Mai più schiavi di Roma, la libertà se necessario ce la prenderemo, perché ci sono milioni di persone disposte a lottare per farlo. Umberto Bossi ha fatto risuonare parole forti e chiare al congresso nazionale della Liga Veneta-Lega Nord di Padova,che ha visto riconfermato segretario per acclamazione il trevigiano Gian Paolo Gobbo. "Dobbiamo lottare contro la canaglia centralista - ha puntato dritto il segretario federale - . O otterremo le riforme, oppure sarà battaglia e la conquisteremo, la nostra libertà. Dobbiamo lottare contro questo stato fascista. E’ arrivato il momento, fratelli, di farla finita". A proposito del federalismo, Bossi ha rilanciato il dialogo e ribadito di non essere contrario alla perequazione tra regioni più ricche e regioni più povere, "ma deve essere una perequazione giusta, non come è adesso, dove chi più spende più ha soldi dallo Stato. E’ una truffa, è uno schifo.

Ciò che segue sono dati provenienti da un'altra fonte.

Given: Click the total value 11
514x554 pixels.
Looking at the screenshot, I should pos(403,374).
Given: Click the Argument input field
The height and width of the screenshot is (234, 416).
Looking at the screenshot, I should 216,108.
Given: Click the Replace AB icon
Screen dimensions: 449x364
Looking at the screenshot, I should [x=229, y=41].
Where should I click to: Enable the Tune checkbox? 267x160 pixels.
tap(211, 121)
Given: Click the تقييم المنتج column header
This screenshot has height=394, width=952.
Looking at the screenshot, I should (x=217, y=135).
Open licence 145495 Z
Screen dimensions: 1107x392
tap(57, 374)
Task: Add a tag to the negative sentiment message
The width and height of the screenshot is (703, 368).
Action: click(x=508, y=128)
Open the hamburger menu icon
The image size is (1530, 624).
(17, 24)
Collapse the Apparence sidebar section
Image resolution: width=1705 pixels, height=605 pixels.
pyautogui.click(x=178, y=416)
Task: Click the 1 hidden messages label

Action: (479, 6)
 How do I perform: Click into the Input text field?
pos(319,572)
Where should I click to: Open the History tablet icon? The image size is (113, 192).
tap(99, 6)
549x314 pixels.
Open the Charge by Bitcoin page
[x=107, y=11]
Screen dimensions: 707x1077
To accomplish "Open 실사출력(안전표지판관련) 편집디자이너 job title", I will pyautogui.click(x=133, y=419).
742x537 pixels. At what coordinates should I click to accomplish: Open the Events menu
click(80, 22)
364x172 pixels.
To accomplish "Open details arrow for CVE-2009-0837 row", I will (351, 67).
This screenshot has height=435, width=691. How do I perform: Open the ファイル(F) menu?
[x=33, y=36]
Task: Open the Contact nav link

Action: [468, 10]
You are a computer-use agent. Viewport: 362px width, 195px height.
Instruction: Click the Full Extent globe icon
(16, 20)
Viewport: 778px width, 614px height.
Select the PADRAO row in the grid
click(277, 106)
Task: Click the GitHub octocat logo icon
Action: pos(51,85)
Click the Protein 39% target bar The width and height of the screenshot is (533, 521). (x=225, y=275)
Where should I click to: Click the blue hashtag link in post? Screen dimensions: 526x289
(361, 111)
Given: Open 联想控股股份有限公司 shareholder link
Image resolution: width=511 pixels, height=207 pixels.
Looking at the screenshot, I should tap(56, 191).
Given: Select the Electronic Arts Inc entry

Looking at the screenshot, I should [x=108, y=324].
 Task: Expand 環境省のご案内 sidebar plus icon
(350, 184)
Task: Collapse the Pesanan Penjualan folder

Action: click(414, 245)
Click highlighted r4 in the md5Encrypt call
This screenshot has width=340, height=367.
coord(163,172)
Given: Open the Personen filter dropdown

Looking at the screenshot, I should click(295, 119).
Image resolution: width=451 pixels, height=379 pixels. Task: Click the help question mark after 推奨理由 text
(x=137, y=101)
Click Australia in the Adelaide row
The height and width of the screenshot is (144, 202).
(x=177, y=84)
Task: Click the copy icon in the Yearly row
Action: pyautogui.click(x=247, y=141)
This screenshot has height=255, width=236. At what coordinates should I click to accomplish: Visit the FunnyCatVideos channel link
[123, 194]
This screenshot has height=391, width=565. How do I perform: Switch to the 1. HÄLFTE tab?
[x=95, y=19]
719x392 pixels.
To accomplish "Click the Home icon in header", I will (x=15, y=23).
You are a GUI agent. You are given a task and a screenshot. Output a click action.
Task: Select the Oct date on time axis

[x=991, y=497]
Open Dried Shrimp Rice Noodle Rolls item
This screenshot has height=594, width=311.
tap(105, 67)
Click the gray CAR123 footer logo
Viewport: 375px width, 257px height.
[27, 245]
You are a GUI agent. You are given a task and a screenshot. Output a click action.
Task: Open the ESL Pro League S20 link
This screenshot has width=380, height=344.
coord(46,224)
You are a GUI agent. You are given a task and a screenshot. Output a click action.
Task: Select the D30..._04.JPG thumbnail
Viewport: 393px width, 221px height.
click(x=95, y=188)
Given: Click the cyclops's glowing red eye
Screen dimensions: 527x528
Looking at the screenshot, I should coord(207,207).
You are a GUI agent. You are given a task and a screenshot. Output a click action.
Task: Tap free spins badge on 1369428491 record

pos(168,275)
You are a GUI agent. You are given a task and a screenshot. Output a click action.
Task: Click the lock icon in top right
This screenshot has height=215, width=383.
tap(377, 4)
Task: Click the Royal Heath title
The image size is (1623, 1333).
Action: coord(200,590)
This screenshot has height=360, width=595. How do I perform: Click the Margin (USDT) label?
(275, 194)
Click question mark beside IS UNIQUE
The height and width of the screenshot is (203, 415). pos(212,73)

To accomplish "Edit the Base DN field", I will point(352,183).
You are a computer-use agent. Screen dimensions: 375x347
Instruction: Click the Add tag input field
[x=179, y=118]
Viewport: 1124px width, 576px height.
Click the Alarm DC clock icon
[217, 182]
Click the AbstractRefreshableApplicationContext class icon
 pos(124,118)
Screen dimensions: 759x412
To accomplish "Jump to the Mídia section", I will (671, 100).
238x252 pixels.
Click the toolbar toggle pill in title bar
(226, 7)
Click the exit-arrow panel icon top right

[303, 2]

Adesso ogni regione deve vivere con i soldi che produce, poi, certo, serve una certa perequazione, ma basta mandare i soldi a Roma e vedere i sindaci costretti ad andare col cappello in mano nella capitale".

Infine un capitolo sulla scuola, argomento a cui il leader leghista tiene molto: "Non possiamo - ha detto -  lasciare martoriare i nostri figli - ha detto - da gente che non viene dal nord. Il problema della scuola è molto sentito perché tocca tutta la famiglia".